L’eternità del sentimento amoroso, qui come altrove, appare come una forma di resistenza nei confronti dell’intercambiabilità delle relazioni umane che caratterizza la cosiddetta società fluida.
Perché siamo umani. Finché abbiamo un corpo è difficile fare a meno dell’amore che comunque rimane qualcosa di impalpabile e di invisibile. Difficile da spiegare sia che si tratti di un concetto, di un essere umano, di una persona. È molto più facile dire perché qualcosa o qualcuno non ci piace. Nel gioco tra il bene e il male è molto più semplice essere cattivi che buoni e questo poi lo declini a tutti i livelli dell’esistenza. Però per me l’amore è fondamentale e in questo senso è anche religione. Dopodiché, io non ho paura della tecnologia: l’intelligenza artificiale presente nel software utilizzato da Niccolò in realtà non è una cosa a se stante ma diventa una sua proiezione. Parliamo di una tecnologia quasi profetica e che nella dialettica innescata con le altre componenti dell’esistenza umana dà modo al film di esistere.
The App ha più possibilità di lettura. Una di queste potrebbe essere quella di fare della storia una metafora delle paure di Niccolò di diventare padre e dunque di assumersi le responsabilità legate al rapporto con Eva, la sua ragazza.
Si, perché poi se ci pensi le storie e gli esseri umani cambiano sempre per il fatto di compiersi nella mutevolezza delle cose che abbiamo intorno, come il telefono, il computer, le case, i libri e gli I-Book. Alla fine i nostri problemi sono uguali ai nostri sentimenti: viviamo, soffriamo, ci innamoriamo, perdiamo le cose, le troviamo, siamo felici, in un susseguirsi continuo di stati e sensazioni. È dunque inevitabile che certi sentimenti si ripresentino e resistano al divenire dell’esistenza.
Il fatto che nel film il protagonista sia un attore chiamato a interpretare la parte di Gesù proprio nel momento in cui rimane vittima della App innesca un sottotesto in cui a dialogare sono vecchia e nuova fede, religione e tecnologia.

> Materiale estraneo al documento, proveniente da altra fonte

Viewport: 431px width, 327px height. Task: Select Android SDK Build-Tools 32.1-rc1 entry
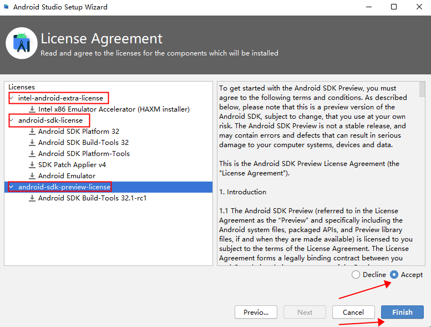click(92, 198)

Hai centrato quello che volevo dire perché è proprio ciò che penso e sento. Tutto questo però senza che ci sia da parte mia un giudizio negativo nella considerazione che alla fine l’uomo in qualche modo si adatta, compensa, si amplia, si modifica e trova sempre il suo modo di stare al meglio. Perché poi la vita di duecento anni fa non era migliore di quella di oggi. Sfido chiunque a tornare davvero indietro nel tempo, restando senza acqua né luce e con grandi sentimenti che chi lo sa se erano davvero tali.
Questo atteggiamento da parte tua emerge in maniera evidente perché nel confronto dialettico tra religione e scienza non c’è mai un punto di vista moralistico o denigratorio nei confronti di una e dell’altra. Per contro il film ragiona sulla capacità di entrambe di rispondere ai desideri dell’uomo.

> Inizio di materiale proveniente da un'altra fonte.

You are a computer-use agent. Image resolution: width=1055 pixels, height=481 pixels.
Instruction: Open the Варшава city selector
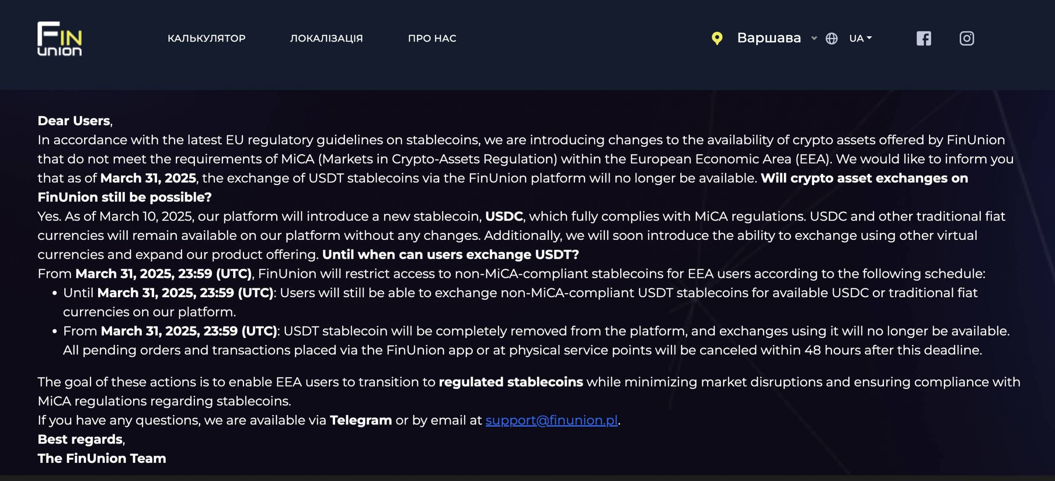point(769,38)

Be, si, questa in fondo è la grande scommessa della macchina, se cioè quest’ultima riuscirà a stare davvero al passo dell’uomo. Abbiamo sempre paura che queste siano più intelligenti di noi, mentre dietro a tutto c’è forse il complesso della macchina di essere meno umana di noi: in fondo è la solita lotta tra ragione e sentimento raccontata dal film con slanci più o meno lirici. La passione che scorre nella parole dei personaggi è quasi poetica, come succede con il monologo di Maria, capace di portarti da un’altra parte, essendo lei un personaggio senza una presenza fisica e sintesi di tutto ciò che Niccolò ha amato, voluto, cercato, visto e anche dimenticato. Le sue parole lo fanno emozionare al punto che a un certo punto cambia, diventando diverso da quello di prima. Lui si commuove, si apre e riesce a stare al mondo, mentre all’inizio della storia appare abbastanza distaccato, quasi ipnotizzato, fragile e debole, senza idee del paesaggio che attraversa. Uno scarto che insieme a Vincenzo (Crea, l’attore protagonista, ndr) abbiamo cercato di rendere visibile anche attraverso il cambio di recitazione.

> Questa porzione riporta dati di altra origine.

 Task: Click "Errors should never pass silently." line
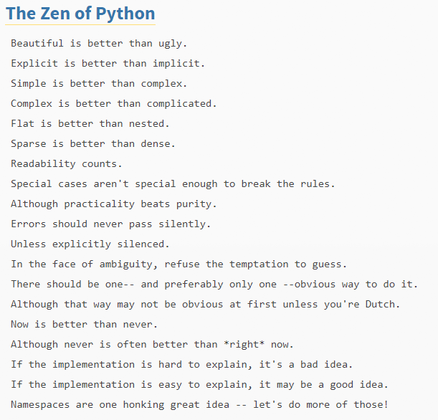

In termini narrativi, il rapporto tra essere e desiderio è dato anche dalle varie vicissitudini che coinvolgono il protagonista. Le ragioni economiche che impediscono di portare a termine il film e il suo rifiuto di diventare parte attiva nella conduzione della società di famiglia rappresentano i problemi materiali che si oppongono alla realizzazione del desiderio.
Si, che poi il problema del film è lo stesso di quello che sta alla base della tragedia greca e cioè di raccontare come le persone che hanno tutto riescono a perderlo, cercando di coinvolgere anche coloro che non posseggono nulla. Nel caso di The Appbisognava rispondere alla domanda su come una persona normale potesse sentirsi vicina a un principe, perché Niccolò in fondo lo è in una maniera contemporanea. C’era infatti il rischio che il protagonista fosse capriccioso, insopportabile e viziato, perché in fondo è uno che ha tutto e che a un certo punto in qualche modo vi rinuncia, pur con la contraddizione di non farlo fino in fondo; come gli ricorda l’avvocato di famiglia rammentandogli i privilegi della sua agiatezza, il fatto di vivere in una casa molto bella e di frequentare i migliori corsi di recitazione, cose che in pochi possono permettersi. In tutto questo c’è la passione, che è la sua diversità e il fatto di volersi staccare dalle proprie origini. Paradossalmente, Niccolò lo fa nel momento in cui interpretata Gesù Cristo che è il principe degli ultimi. Anche questo aspetto suscita il coinvolgimento da parte di chi guarda, perché in fondo quando siamo nudi di fronte al vero problema dell’esistere, e quindi a come affrontare la vita ed eventualmente anche la morte – perché poi quella è la grande paura di tutti -, siamo tutti uguali. Lo dico senza alcuna retorica. Le grandi questioni sono di tutti e The App era anche il tentativo di riuscire a parlare a più persone possibili.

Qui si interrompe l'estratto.